Zunächst möchte ich zur Audioversion sagen, dass du ein paar sehr schöne Betonungen auf die Worte legst, wobei die Geschichte mit Sicherheit noch flüssiger und souveräner vorgelesen werden kann. Deine Stimme ist jedenfalls sehr angenehm, wenn auch noch etwas zaghaft und defensiv. Zur Geschichte selbst, also in der geschriebenen Version, muss ich leider sagen, dass sie mich nicht überzeugen konnte. Der Spannungsaufbau schwächelt, weil es dir kaum gelingt, Atmosphäre aufzubauen.
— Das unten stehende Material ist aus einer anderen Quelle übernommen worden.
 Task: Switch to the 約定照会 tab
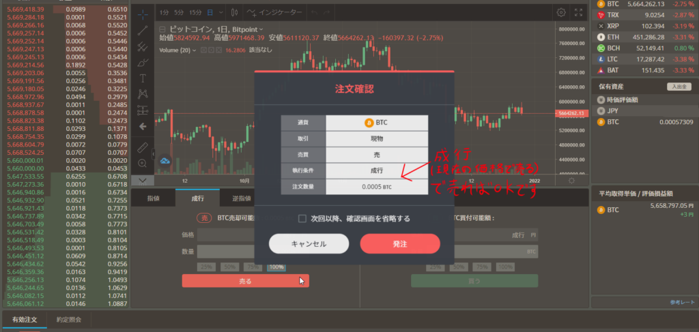click(69, 320)
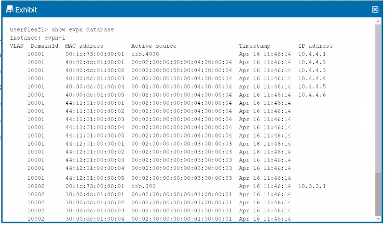
Task: Click the scrollbar down arrow
Action: tap(378, 219)
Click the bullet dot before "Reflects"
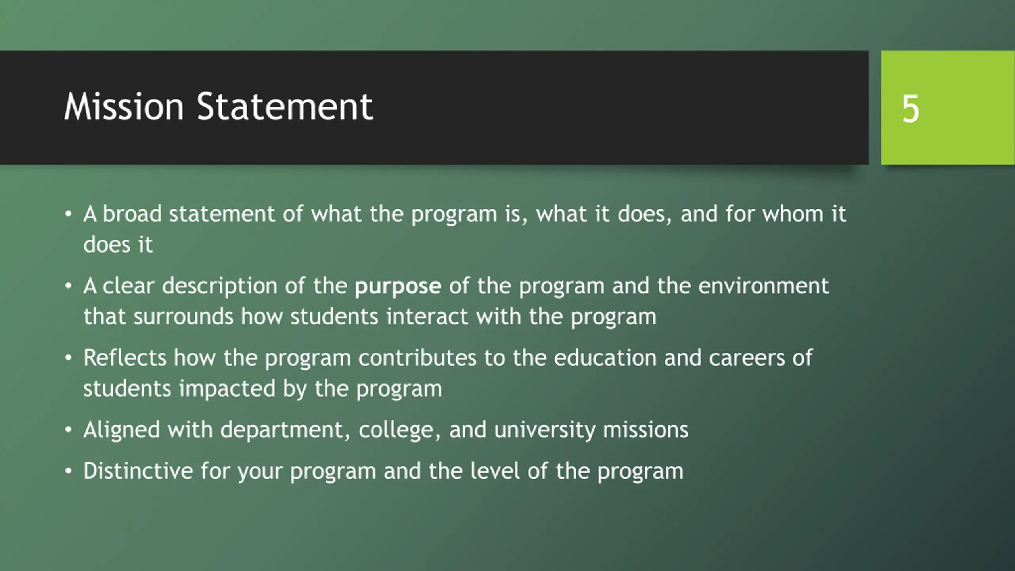1015x571 pixels. pyautogui.click(x=69, y=358)
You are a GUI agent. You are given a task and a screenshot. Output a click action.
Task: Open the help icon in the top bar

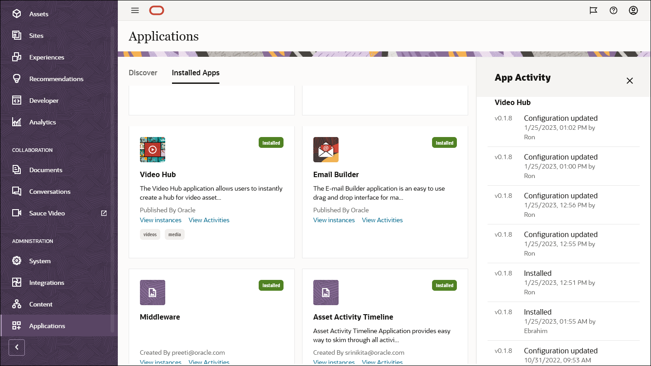(613, 10)
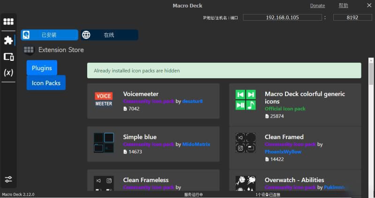Select the puzzle-piece extensions icon
The width and height of the screenshot is (375, 198).
[8, 40]
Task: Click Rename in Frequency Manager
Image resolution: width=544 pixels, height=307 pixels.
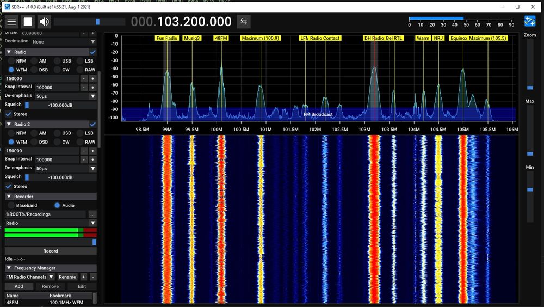Action: point(67,277)
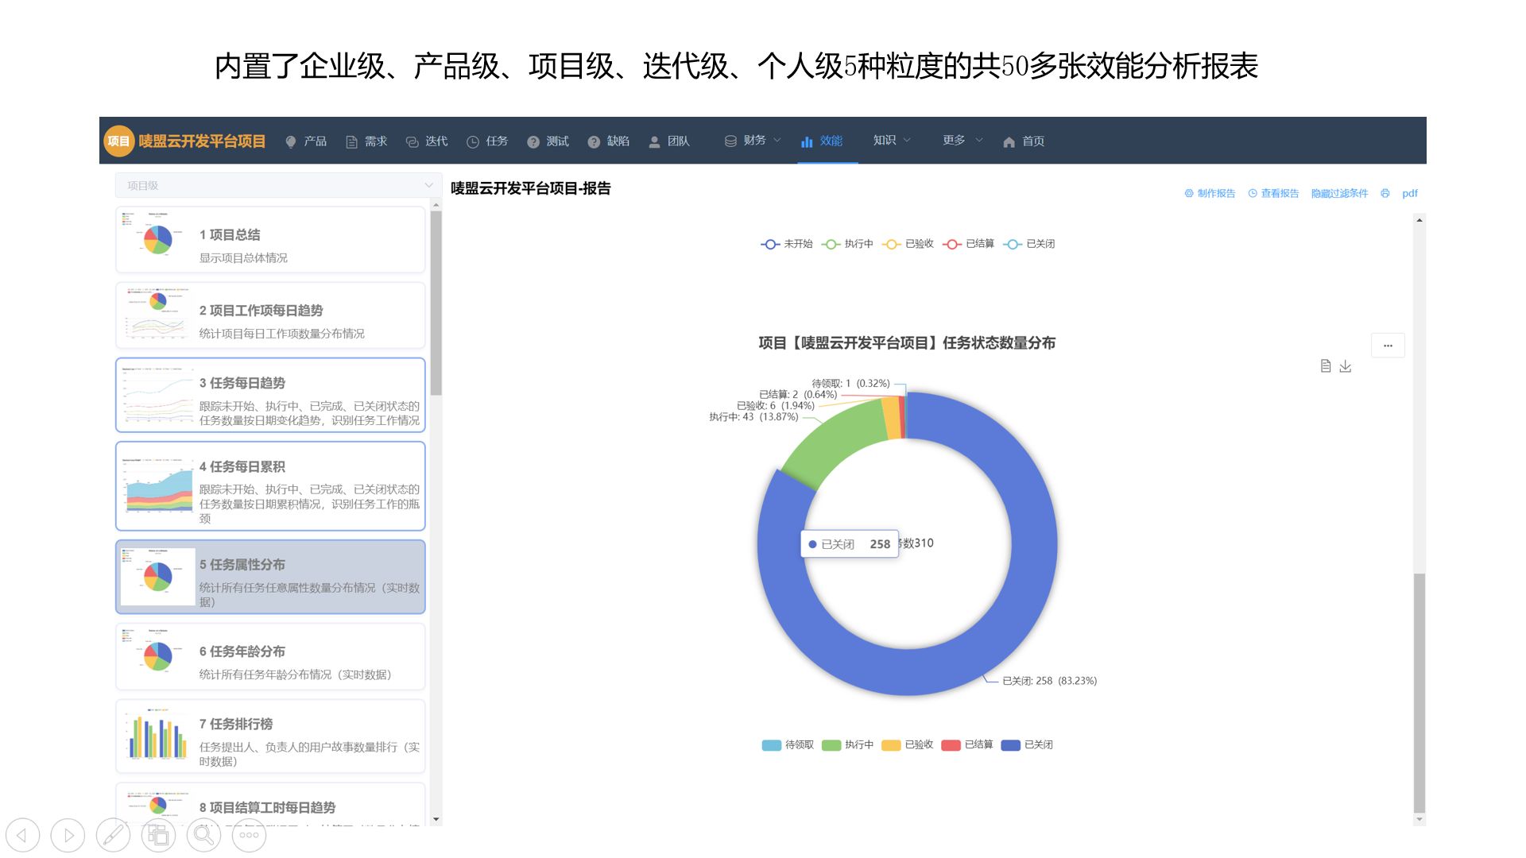
Task: Click the pdf export link
Action: pyautogui.click(x=1411, y=193)
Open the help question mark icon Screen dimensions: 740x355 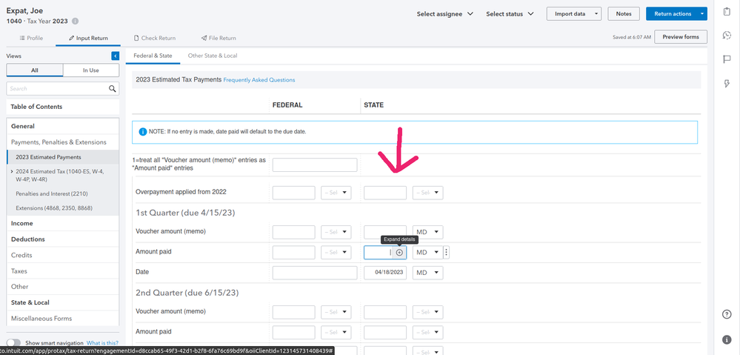(727, 314)
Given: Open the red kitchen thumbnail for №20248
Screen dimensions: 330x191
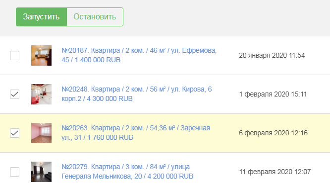Looking at the screenshot, I should [x=41, y=94].
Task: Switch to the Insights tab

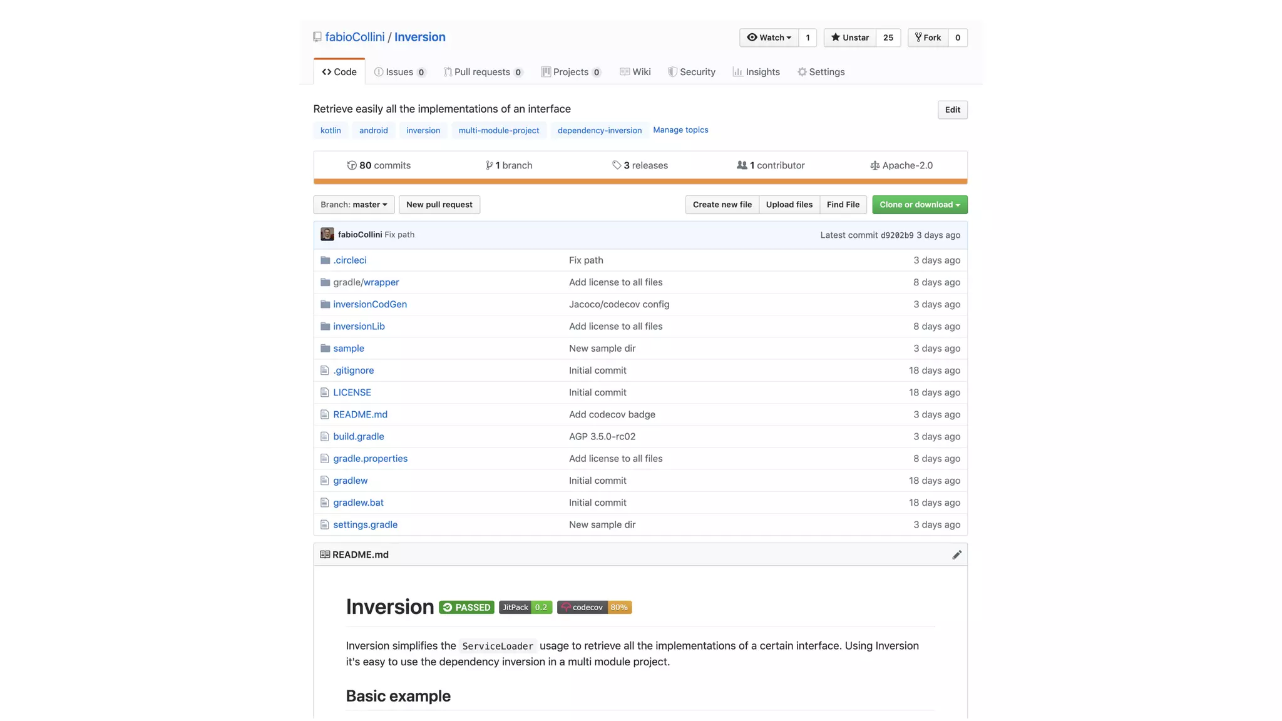Action: click(x=756, y=72)
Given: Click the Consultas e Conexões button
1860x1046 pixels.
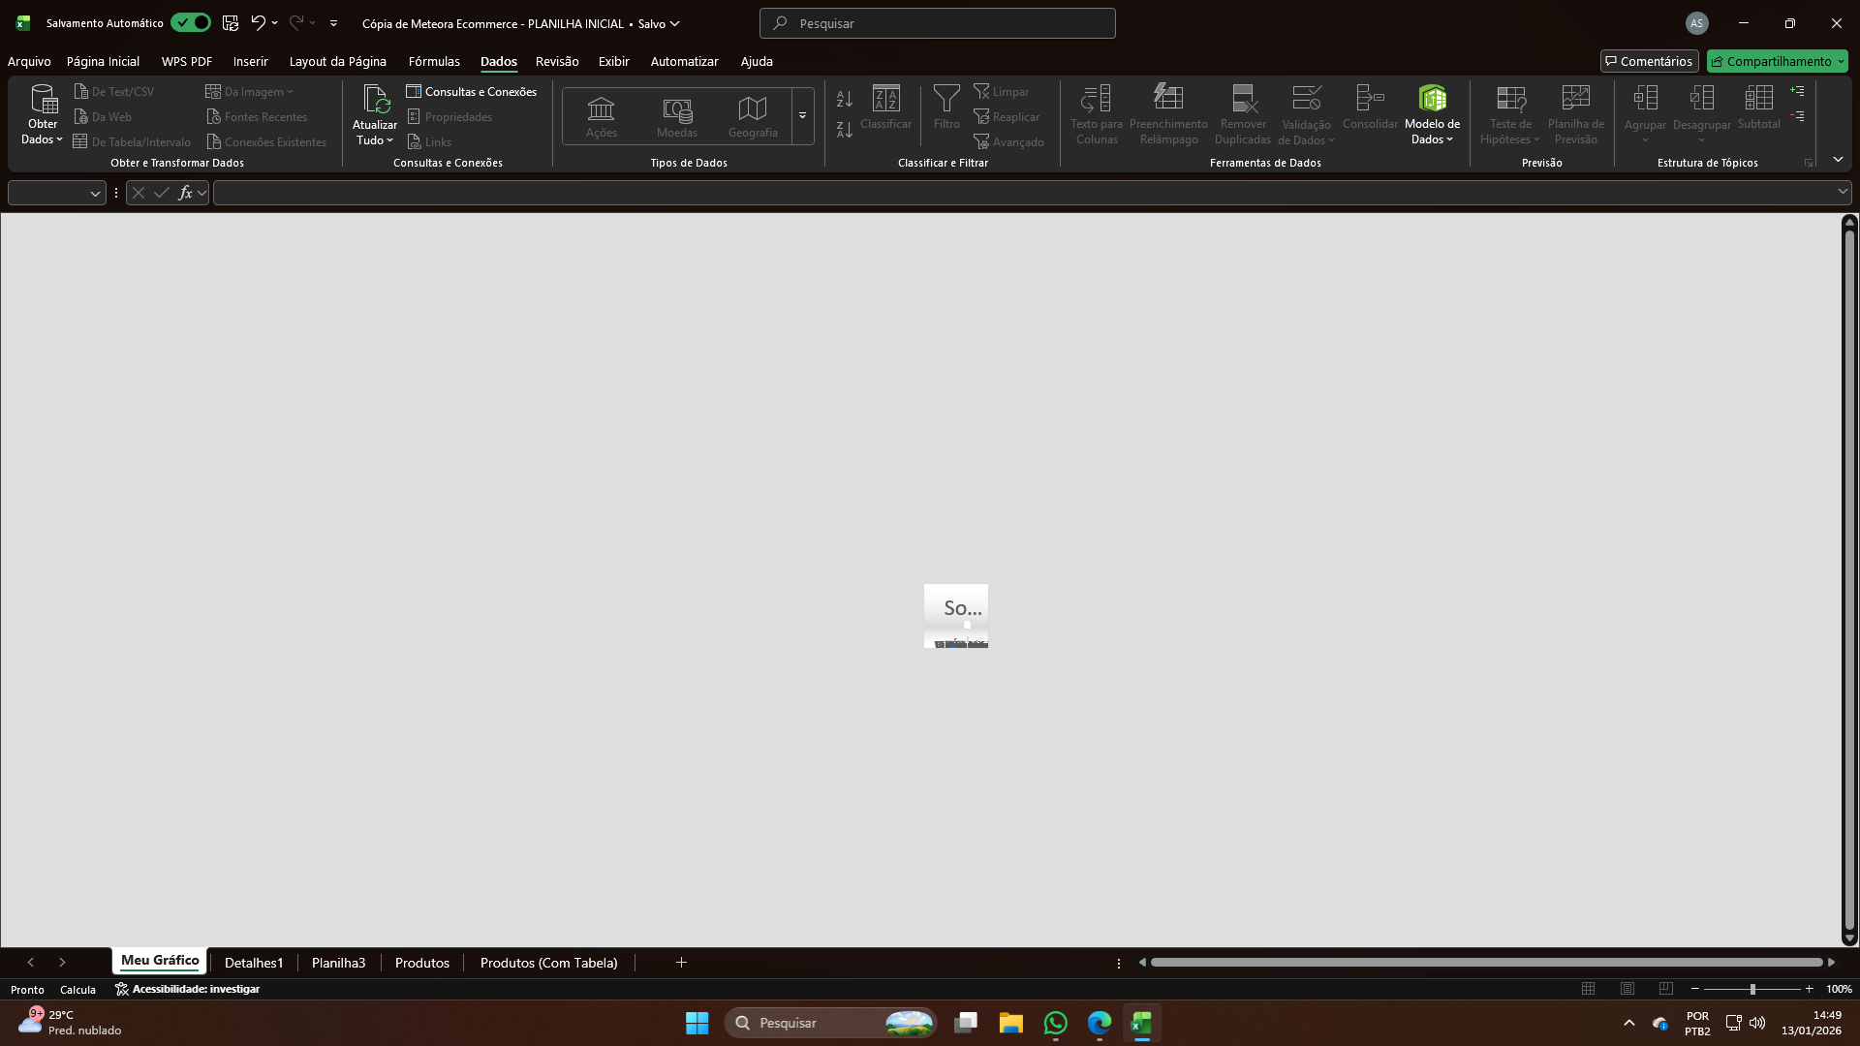Looking at the screenshot, I should (472, 91).
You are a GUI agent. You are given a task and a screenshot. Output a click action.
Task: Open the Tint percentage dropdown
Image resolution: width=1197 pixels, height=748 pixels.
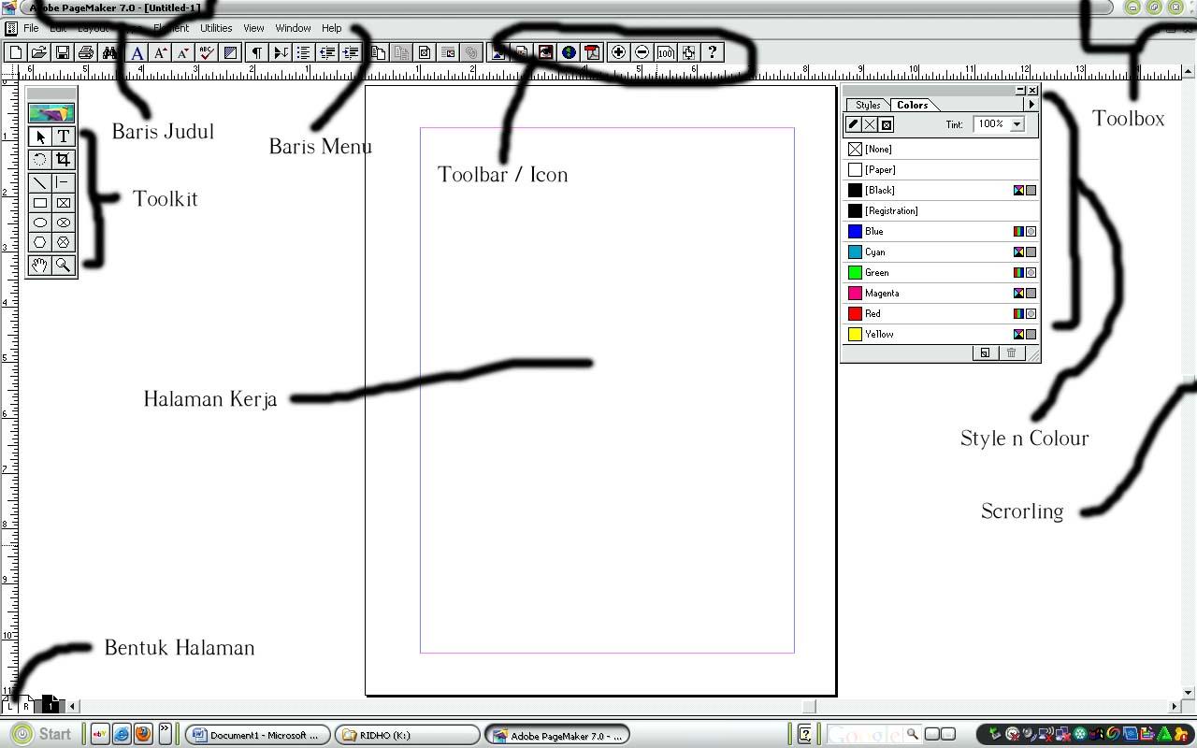pyautogui.click(x=1017, y=123)
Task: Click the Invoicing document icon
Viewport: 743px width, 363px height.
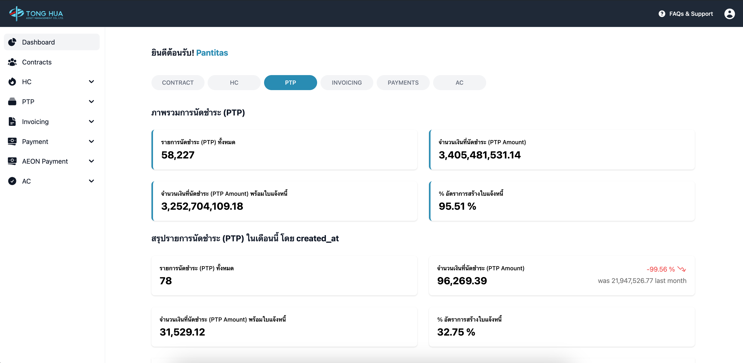Action: pyautogui.click(x=12, y=121)

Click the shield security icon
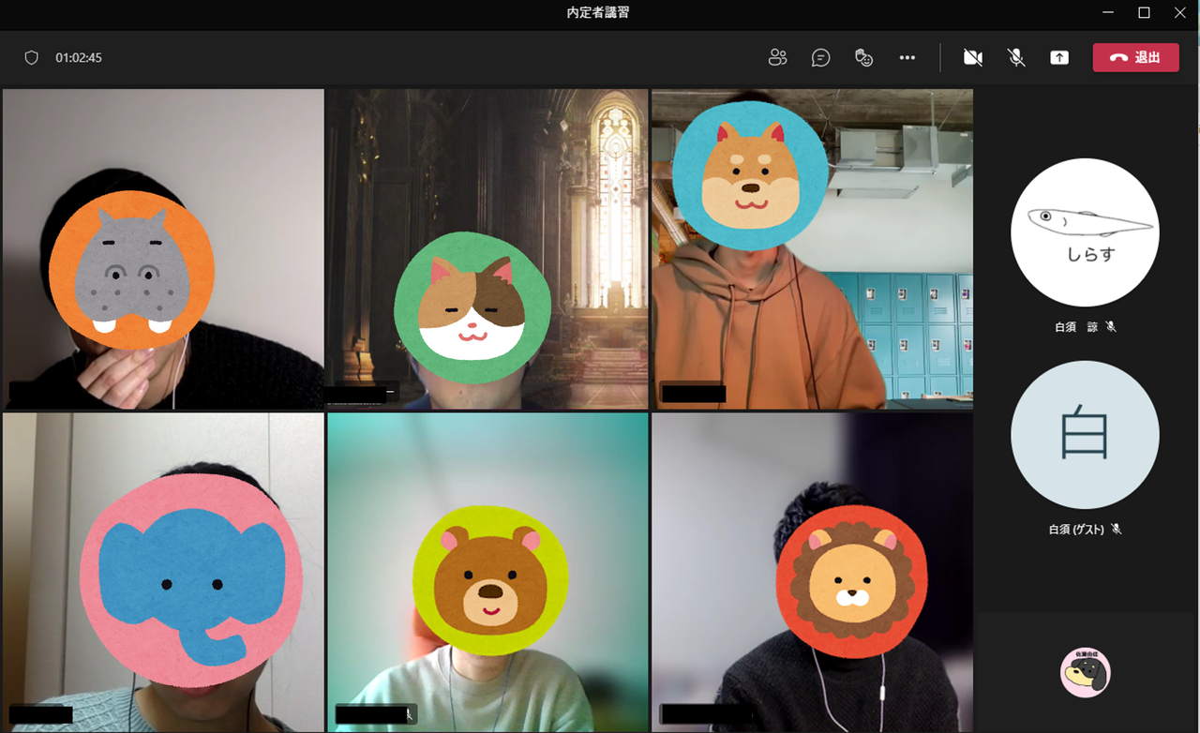31,57
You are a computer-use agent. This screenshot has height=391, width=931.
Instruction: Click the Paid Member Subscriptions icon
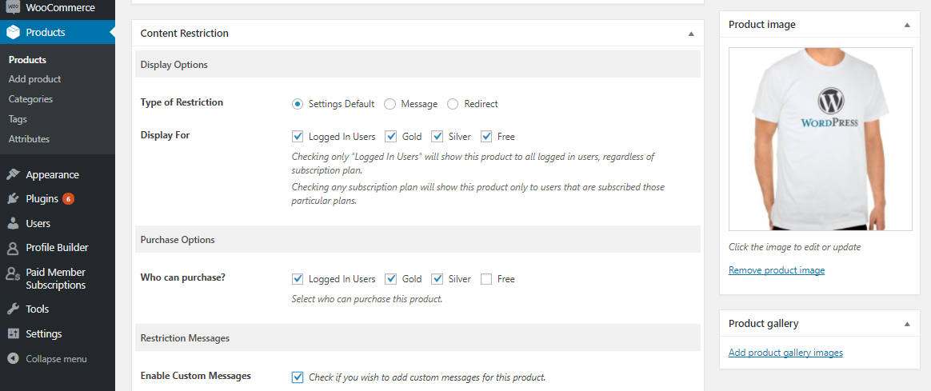click(13, 273)
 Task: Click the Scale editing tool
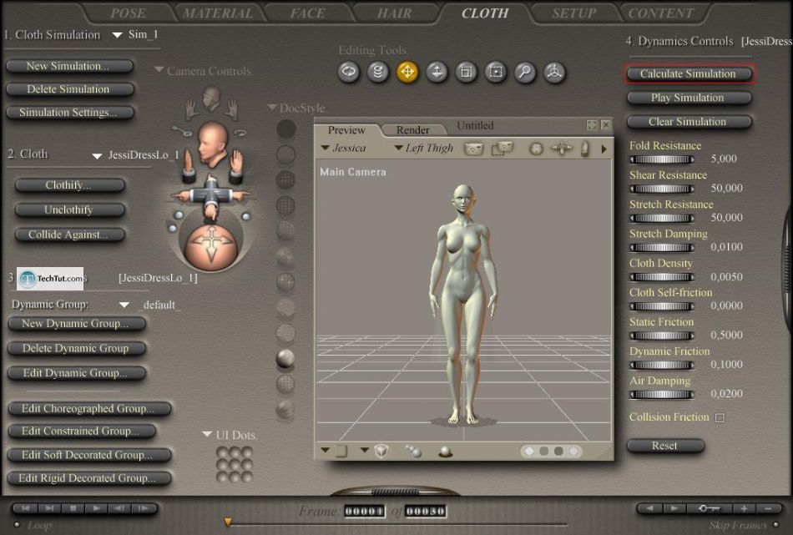(466, 73)
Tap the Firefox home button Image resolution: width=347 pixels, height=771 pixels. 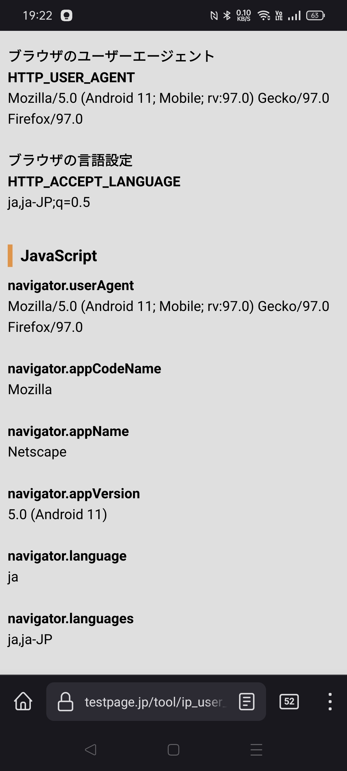click(23, 701)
In kaum einem Satz kann ich wirklich in die Psyche der Protagonistin eintauchen und nachempfinden, was in ihr vorgeht. Ich erfahre es nur anhand vager Worte, anhand der Darstellungen, nicht aber am eigenen Leib. Hinzu kommt, dass die inneren Monologe den Eindruck erwecken, aufdringliche Stichwortgeber für die weitere Handlung zu sein; außerdem klingen sie etwas gekünstelt (Beispiel: "Und mit welcher Macht schießt es im oberen Badezimmer in die Wanne hinein!" - hier finde ich die Wortwahl überzogen). Das macht die Geschichte vorhersehbar. Sie birgt keine große Überraschung und ermöglicht somit auch kein Mitfiebern, obwohl dir der sentimentale Schluss ganz gut gelungen ist. Nur der Aufbau wirkt leider mau. Die Geschichte geht mit jedem Satz voran, aber sie beschleunigt ihren Puls nicht und führt mich nicht in die Tiefe. Ich bleibe an der Oberfläche. Kein sanftes Gruseln im Vorwege, kein Mitreißen - und folglich auch leider keine Empathie zum Schluss.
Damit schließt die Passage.